Detection of circulating tumor DNA in patients with osteosarcoma

// David M. Barris 1, * , Shoshana B. Weiner 1, * , Robert A. Dubin 2 , Michael Fremed 1 , Xusheng Zhang 2 , Sajida Piperdi 3 , Wendong Zhang 3 , Shahina Maqbool 1 , Jonathan Gill 4 , Michael Roth 4 , Bang Hoang 5 , David Geller 5 , Richard Gorlick 4 and Daniel A. Weiser 6, 7 1 Department of Genetics and Department of Pediatrics, Albert Einstein College of Medicine, Bronx, NY, USA 2 Computational Genomics Core, Albert Einstein College of Medicine, Bronx, NY, USA 3 Department of Pediatrics, Montefiore Medical Center, Bronx, NY, USA 4 Division of Pediatrics, University of Texas MD Anderson Cancer Center, Houston, Texas, USA 5 Department of Orthopedic Surgery, Montefiore Medical Center, Bronx, NY, USA 6 Division of Hematology/Oncology, Children’s Hospital at Montefiore, Bronx, NY, USA 7 Departments of Pediatrics and Genetics, Albert Einstein College of Medicine, Bronx, NY, USA * These authors contributed equally to this work Correspondence to: Shoshana B. Weiner, email: sbweiner@mail.einstein.yu.edu Keywords: circulating tumor DNA; osteosarcoma; targeted sequencing; Next Generation Sequencing; targeted therapy Received: November 28, 2017      Accepted: January 09, 2018      Published: January 18, 2018 ABSTRACT Identification and quantification of somatic alterations in plasma-derived, circulating tumor DNA (ctDNA) is gaining traction as a non-invasive and cost effective method of disease monitoring in cancer patients, particularly to evaluate response to treatment and monitor for disease recurrence.
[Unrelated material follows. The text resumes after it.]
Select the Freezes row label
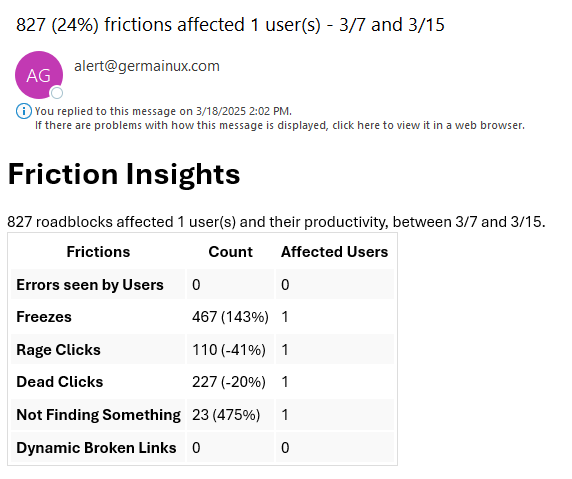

To our knowledge, genetic analysis of ctDNA in osteosarcoma has not yet been studied. To determine whether somatic alterations can be detected in ctDNA and perhaps applied to patient management in this disease, we collected germline, tumor, and serial plasma samples from pediatric, adolescent, and young adult patients with osteosarcoma and used targeted Next Generation Sequencing (NGS) to identify somatic single nucleotide variants (SNV), insertions and deletions (INDELS), and structural variants (SV) in 7 genes commonly mutated in osteosarcoma. We demonstrate that patient-specific somatic alterations identified through comparison of tumor-germline pairs can be detected and quantified in cell-free DNA of osteosarcoma patients.